Forms of Concepts
Apart from hosting regular gallery shows, the Fine Arts Literature Art Centre in Wuhan (the capital of Hubei Province and the largest city in central China) organizes a larger-scale exhibition every three years, of which ‘Forms of Concepts’ is the second. The Centre is a commercial art space that also owns and operates an art journal, Wuhan Fine Arts Literature. Although misleadingly labelled as a ‘documentary exhibition’, ‘Forms of Concepts’ was essentially an extensive group show. The term ‘documentary’ is used in the same way as the word ‘literature’ appears in the name of the gallery: as an attempt to augment its academic credentials. Rather like a triennial in format, except that it is completely privately funded, ‘Forms of Concepts’ was housed in various venues across the city, including the Provincial Art Museum and the Fine Arts Academy. Guest-curated by Pi Li, a Wuhan native, the exhibition proposed a new look at the conceptual transformation in Chinese contemporary art practice from 1987 to 2007.
Existing narratives of Chinese contemporary art history are largely based on current success stories, many of which are about artists being recognized and validated by the art market, a dominant marker for the Chinese art scene. At the same time, conceptually driven works from earlier periods to the present are often undeservingly neglected or little acknowledged. The curatorial statement of ‘Forms of Concepts’ expressed a desire to draw attention to the conceptual strength of Chinese art practice and give new weight to it in the different stages of its development. It also constructively pointed out that the reason certain art movements and styles, such as Cynical Realism and Political Pop, were singled out in the early 1990s and are today major market winners was that there was an increase in interest among Western cultural tourists in the politically and economically emerging Chinese society, rather than because of any genuine professional judgement.
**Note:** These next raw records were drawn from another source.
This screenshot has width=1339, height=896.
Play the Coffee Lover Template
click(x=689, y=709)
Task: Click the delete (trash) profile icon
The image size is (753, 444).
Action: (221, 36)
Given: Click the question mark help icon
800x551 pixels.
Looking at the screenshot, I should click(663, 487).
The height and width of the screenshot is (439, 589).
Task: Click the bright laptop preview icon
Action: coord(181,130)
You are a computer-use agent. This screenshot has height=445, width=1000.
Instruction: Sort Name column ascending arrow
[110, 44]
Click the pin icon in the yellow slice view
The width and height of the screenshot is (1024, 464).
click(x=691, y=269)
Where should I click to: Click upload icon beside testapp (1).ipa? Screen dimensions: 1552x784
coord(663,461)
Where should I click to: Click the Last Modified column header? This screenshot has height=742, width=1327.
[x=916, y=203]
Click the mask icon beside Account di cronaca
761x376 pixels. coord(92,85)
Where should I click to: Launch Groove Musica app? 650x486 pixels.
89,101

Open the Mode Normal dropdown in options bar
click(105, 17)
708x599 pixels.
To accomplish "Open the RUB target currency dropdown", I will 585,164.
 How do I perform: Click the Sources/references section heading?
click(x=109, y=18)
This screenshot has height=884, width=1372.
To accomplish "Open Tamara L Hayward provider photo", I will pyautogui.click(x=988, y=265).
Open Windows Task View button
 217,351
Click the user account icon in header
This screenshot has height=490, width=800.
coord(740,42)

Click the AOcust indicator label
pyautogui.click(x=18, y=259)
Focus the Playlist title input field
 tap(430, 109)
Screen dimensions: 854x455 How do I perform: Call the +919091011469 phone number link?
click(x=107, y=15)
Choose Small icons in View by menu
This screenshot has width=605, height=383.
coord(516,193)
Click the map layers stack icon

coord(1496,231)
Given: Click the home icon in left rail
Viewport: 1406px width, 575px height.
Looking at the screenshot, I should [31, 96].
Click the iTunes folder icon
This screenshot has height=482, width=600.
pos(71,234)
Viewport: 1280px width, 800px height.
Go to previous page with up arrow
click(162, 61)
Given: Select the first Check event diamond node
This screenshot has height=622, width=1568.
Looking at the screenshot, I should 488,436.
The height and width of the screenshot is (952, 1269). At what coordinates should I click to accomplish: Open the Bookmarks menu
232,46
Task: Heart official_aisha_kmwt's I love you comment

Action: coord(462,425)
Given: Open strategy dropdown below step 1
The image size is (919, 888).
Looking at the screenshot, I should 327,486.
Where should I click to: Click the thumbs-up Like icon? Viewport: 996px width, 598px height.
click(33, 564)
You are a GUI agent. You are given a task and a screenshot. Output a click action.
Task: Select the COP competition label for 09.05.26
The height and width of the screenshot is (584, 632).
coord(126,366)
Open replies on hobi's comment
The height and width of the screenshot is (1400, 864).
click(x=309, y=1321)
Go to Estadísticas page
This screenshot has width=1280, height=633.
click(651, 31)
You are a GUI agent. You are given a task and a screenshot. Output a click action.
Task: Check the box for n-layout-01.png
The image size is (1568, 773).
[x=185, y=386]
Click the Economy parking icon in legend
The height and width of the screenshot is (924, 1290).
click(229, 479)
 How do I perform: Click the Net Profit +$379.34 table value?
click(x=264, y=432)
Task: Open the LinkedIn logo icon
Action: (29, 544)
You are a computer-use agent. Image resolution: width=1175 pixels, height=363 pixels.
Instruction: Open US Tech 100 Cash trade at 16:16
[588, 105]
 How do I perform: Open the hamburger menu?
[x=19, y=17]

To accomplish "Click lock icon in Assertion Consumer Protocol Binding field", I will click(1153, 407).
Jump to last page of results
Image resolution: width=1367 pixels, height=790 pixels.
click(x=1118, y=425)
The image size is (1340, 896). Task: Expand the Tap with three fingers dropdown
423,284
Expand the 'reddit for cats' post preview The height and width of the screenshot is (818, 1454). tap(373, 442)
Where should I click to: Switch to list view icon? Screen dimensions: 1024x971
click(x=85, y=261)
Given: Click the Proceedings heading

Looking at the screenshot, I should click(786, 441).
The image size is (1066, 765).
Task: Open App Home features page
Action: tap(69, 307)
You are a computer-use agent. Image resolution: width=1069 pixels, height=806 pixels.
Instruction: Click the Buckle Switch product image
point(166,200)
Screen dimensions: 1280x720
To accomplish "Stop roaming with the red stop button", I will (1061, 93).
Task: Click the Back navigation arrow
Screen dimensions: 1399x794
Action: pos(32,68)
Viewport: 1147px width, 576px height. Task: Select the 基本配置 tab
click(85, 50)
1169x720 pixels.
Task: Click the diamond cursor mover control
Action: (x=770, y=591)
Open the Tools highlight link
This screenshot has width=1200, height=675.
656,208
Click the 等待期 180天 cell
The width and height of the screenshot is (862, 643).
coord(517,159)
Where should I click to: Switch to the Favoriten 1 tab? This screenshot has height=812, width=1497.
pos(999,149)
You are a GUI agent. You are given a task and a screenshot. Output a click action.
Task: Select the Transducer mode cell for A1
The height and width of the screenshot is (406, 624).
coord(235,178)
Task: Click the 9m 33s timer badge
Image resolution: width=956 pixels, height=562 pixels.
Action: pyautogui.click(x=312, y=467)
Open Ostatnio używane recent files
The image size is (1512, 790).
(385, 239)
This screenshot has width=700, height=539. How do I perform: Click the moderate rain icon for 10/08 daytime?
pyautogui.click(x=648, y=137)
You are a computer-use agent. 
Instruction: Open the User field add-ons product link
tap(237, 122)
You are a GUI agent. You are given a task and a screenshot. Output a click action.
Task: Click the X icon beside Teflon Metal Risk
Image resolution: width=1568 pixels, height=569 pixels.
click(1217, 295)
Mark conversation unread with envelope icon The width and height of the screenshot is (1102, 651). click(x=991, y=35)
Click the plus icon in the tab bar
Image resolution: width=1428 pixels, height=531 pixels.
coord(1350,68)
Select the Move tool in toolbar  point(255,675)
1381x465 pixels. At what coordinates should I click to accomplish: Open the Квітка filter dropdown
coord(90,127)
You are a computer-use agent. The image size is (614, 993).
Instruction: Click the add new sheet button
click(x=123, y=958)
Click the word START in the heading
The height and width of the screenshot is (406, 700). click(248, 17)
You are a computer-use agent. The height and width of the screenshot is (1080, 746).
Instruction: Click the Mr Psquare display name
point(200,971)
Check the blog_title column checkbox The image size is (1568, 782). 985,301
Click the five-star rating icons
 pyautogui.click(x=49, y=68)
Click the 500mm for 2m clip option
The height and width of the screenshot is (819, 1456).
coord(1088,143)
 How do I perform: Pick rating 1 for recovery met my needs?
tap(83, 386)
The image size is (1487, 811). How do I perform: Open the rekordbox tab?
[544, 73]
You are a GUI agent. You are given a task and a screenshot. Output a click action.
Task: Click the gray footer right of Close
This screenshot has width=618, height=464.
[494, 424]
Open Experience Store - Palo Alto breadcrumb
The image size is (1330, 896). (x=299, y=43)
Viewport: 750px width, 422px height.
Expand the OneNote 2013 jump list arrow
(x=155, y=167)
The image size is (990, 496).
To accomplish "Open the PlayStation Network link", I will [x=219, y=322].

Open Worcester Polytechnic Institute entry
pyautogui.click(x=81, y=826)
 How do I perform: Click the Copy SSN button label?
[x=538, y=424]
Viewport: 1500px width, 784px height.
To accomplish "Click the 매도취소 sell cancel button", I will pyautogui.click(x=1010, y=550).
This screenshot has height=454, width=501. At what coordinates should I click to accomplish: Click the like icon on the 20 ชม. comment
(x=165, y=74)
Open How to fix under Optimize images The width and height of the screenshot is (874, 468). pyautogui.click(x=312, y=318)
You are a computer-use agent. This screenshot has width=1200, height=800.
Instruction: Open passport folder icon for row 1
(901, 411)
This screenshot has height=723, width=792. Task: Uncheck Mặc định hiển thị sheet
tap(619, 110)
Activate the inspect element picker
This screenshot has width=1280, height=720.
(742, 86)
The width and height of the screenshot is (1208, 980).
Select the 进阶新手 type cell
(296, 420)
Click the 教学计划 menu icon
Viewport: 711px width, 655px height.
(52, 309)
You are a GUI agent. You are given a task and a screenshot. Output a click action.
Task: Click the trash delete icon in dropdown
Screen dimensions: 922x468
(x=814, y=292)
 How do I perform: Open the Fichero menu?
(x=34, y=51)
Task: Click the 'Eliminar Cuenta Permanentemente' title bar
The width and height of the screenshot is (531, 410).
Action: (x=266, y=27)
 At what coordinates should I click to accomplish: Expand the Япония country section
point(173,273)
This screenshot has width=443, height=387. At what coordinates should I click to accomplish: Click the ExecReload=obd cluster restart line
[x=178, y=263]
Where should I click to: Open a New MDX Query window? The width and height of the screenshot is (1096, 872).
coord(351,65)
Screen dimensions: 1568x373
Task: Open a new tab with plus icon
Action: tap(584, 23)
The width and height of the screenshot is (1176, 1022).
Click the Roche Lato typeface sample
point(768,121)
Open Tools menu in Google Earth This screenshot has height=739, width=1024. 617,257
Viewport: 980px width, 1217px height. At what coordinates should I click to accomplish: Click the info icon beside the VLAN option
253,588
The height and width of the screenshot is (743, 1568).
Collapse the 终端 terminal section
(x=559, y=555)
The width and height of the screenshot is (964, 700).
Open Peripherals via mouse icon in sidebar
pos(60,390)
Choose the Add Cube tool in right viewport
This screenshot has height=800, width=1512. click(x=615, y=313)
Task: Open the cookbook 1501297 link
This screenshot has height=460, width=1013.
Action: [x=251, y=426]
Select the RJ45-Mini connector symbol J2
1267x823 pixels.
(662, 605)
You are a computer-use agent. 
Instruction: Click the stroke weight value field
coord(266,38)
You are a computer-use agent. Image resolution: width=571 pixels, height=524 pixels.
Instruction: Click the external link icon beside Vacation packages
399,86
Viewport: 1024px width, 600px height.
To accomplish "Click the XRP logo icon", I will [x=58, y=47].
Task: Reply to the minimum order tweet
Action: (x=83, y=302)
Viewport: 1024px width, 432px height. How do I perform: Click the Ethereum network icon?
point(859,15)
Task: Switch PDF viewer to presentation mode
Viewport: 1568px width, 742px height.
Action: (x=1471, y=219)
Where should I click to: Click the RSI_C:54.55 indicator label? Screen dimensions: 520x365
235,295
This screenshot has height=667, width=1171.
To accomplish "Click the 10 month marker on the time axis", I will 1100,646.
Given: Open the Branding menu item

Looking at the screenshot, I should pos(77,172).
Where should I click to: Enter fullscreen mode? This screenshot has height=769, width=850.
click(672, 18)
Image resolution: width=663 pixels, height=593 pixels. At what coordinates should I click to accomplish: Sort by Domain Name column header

This well-meaning curatorial ambition fell flat, however, in the realization of the exhibition. Visually, the show was chaotic and unprofessionally installed: works were presented without due consideration being given to the logic of the layout, and little information or context was provided to help the audience access the exhibition. Ultimately, very few of the curator’s original intentions were translated into the final show, except for the deliberate omission of works from the canon of Cynical Realism.
The exhibition was arranged thematically in sections that included ‘The Expansion of Media and Daily Experience’, ‘Urbanism and New Linguistic Experiment’, ‘Modern Life and New Narrative’, ‘System and Reflection on the System’ and ‘The New Generation and Bad Art’, which is a term the curator coined to summarize the practice of the younger generation of artists. ‘Bad Art’ is based on strategies that confront and defy an existing system within a capitalist society. Such an approach was actually adopted by only a small group of artists in China, particularly those active in the late 1990s, often motivated by a problematically functionalist understanding of art serving political or social ends. Now, after decades of art being hijacked for various political and ideological purposes, more and more artists are becoming eager to free their practice from external forces and focus on exploring the formal and conceptual issues of art-making. Curiously, however, this did not seem to be recognized in a show whose intention was precisely to highlight such an aspect, albeit in regard to earlier work.
Works from different generations of artists were grouped under these various sections in the exhibition. It was impressive to see a number of important pieces from the 1980s and ’90s exhibited in, or recreated for, the show. In Xu Tan’s installation Untitled, (Dreaming Pigs) (1997), for instance, three white fibreglass sculptural pigs stand amidst a field of white fast-food boxes. A red-painted wall in the background is emblazoned with the words: ‘Knowledge is power. Is power power? In my dreams, I become a pig with human brains and organs and I possess enormous power.’ Also on display were Huang Yong Ping’s self-explanatorily titled work The Copied Painting Done in 1980 Being Washed in the Washing Machine for 5 Minutes on December 1, 1987 (1980–7) and Zhang Peili’s Uncertain Pleasure (1996), a video installation of ten screens simultaneously showing images of a man scratching himself.
Despite these highlights, the selection felt too loose and too hastily assembled to open up a more in-depth and intelligent debate. Given its laudable ambition to offer an informed historical survey, with the attendant responsibilities that implies, ‘Forms of Concepts’ would certainly have benefited from more thorough research and a more earnest approach to history. Sadly, it remained an empty shell of a concept.